2. Affliction (1998)
Affliction is perhaps the most perfect film of Schrader’s career (not, obviously, in my opinion the best, but the least flawed). It stars Nick Nolte in his greatest performance as a lazy, alcoholic Sheriff who is still terrified of his abusive, alcoholic father – played in an Oscar winning performance by James Coburn. Affliction points to the types of roles Nolte, no longer a leading man, has excelled at in the last 15 years – flawed men, beaten down by life and their own demons, but men who despite outward apperances, and past behavior, are still decent. Like many of Schrader’s films, there is a murder in Affliction – one that snaps Nolte out of his slumber, but the movie isn’t about the murder - I can barely remember the details of the murder in this film. What I will never forget is the performances by Nolte and Coburn, one as a man still suffering from the effects of child abuse decades later, and one who is still a big, mean, petulant bully. Coburn said that this was the greatest role of his career – one of the few that actually required him to act. And act he does. Nolte probably should have won an Oscar for this performance as well (out of the nominees, he was probably the best). These two towering performances are at the heart of Schrader’s film – a great one.

1. Mishima: A Life in Four Chapters (1985)
 Mishima: A Life in Four Chapters is a completely unconventional film biography, but probably the only way to effectively tell the story of it’s title character – the famed Japanese writer Yukio Mishima, who in 1970, along with his private army, would storm an army base, take a General hostage, address the troops and the commit seppuku, all in an effort to restore the Emperor to power – something even the Emperor did not want. Schrader’s film tells Mishima’s life story in starkly different styles – black and white flashbacks, that show a sickly, overprotected child, who becomes a sexually confused body builder and writer, in highly stylized color sequences, shot on a sound stage, recreating the events of three of Schrader’s novels, and then in more natural color, depicting the last day of his life.

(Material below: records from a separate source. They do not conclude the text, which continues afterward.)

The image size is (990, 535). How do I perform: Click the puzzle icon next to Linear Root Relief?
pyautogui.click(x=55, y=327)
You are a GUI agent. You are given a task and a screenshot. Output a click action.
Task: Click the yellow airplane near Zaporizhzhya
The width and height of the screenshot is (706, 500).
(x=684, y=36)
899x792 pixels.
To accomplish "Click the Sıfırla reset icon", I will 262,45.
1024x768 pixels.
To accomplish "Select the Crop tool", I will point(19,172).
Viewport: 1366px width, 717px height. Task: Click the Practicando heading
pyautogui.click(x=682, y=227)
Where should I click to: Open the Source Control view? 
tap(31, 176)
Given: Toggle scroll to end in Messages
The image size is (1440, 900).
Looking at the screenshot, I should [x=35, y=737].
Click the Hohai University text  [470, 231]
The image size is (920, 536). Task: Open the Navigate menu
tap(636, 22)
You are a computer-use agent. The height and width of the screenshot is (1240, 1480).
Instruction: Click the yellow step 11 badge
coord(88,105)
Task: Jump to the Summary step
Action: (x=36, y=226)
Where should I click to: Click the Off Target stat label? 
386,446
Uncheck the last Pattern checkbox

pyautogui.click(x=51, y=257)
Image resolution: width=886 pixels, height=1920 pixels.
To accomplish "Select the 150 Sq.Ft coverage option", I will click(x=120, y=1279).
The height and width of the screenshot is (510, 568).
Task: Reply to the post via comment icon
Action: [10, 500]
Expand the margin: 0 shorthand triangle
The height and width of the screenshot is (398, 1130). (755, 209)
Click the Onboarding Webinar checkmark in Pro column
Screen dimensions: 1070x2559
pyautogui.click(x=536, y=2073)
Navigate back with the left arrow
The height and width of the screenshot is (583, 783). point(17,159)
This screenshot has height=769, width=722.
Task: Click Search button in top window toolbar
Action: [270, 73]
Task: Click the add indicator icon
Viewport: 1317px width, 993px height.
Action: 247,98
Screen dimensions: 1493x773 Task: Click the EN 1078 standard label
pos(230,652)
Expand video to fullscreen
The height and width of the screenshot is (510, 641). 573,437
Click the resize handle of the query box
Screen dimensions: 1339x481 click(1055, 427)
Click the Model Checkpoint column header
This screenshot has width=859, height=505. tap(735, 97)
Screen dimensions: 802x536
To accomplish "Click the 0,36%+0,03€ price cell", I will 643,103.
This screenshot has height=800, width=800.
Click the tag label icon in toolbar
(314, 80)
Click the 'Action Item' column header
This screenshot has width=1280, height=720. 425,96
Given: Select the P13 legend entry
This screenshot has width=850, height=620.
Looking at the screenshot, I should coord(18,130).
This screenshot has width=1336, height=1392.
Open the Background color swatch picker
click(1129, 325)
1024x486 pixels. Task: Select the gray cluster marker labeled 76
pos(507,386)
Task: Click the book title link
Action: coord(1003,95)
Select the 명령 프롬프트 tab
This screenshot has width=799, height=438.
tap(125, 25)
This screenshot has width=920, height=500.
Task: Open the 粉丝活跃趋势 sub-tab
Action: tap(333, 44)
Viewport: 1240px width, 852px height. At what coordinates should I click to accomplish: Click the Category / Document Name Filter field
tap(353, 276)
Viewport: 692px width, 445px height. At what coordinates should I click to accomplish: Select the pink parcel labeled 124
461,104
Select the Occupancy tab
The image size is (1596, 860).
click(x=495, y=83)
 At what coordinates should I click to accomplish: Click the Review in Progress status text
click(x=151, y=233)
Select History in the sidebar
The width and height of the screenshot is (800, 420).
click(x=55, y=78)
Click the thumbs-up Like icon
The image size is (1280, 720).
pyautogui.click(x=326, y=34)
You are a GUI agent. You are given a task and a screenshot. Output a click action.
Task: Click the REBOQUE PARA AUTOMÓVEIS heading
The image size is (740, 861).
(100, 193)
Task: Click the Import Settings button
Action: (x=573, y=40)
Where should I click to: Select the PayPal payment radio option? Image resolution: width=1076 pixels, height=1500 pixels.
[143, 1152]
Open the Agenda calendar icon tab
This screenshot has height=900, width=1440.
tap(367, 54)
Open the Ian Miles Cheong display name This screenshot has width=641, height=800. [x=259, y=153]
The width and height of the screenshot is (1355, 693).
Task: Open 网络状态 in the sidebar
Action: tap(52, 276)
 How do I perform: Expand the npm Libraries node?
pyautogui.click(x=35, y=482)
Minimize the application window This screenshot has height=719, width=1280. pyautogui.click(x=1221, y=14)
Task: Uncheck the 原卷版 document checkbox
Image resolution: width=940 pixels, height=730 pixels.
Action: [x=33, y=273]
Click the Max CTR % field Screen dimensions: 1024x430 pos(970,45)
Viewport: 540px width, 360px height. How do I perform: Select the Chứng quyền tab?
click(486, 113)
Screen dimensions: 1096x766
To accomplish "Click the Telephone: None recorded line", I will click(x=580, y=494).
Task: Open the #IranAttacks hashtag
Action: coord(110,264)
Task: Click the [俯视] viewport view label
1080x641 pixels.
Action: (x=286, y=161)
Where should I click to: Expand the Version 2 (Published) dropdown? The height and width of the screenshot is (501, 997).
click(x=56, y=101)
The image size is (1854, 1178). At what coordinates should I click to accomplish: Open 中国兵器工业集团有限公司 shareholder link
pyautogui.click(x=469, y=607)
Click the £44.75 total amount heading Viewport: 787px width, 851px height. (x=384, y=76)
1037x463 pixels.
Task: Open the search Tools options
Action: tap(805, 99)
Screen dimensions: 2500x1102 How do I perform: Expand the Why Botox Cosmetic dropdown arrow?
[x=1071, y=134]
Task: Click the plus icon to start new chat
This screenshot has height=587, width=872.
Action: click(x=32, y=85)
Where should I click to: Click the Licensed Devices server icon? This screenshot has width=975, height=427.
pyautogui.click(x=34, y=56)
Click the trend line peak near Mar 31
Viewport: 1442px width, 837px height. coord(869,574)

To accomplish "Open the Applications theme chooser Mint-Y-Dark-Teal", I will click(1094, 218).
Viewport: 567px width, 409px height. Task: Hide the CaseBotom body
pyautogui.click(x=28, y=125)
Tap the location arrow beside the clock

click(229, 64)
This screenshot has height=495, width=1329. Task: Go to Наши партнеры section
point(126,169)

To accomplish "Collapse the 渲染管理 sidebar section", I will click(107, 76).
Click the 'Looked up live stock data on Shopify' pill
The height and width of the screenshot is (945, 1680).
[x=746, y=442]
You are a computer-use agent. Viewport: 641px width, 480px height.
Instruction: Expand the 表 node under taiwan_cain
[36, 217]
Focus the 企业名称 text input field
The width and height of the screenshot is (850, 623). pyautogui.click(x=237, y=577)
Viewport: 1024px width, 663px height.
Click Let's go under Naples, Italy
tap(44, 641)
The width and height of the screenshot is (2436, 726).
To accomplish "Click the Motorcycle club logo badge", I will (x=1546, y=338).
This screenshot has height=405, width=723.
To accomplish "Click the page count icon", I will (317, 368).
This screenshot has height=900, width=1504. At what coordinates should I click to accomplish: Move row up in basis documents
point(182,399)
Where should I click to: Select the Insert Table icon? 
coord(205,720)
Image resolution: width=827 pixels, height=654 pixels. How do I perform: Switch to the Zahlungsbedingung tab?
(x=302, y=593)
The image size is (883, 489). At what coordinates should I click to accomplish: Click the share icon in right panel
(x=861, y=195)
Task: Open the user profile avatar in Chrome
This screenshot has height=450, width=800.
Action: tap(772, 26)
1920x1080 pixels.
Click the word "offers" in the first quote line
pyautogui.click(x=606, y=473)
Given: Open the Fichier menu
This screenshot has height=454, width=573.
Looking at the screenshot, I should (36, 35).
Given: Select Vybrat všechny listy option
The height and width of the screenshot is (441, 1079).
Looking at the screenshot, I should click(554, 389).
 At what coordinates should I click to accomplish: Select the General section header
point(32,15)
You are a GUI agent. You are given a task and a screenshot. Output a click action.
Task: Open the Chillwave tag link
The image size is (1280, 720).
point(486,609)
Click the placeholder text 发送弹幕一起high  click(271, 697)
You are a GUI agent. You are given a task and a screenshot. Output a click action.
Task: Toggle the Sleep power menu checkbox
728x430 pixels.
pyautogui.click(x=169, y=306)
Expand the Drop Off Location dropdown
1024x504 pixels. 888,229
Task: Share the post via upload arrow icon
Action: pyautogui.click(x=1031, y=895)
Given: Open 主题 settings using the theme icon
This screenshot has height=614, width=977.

Like Todd Haynes’ Bob Dylan biopic I’m Not There (2007), Schrader doesn’t want to make a standard issue biopic, but wants to explore the different aspects of Mishima’s character – although this time, I do think it adds up to a coherent whole, unlike Haynes’ film, where not adding up to a coherent whole is part of the point. You’re on dangerous ground when you try too hard to make an artist’s work reflect who they are as a person, which Schrader does here, but the overall effect works remarkably well. Schrader himself considers this his best directorial effort – and I agree wholeheartedly.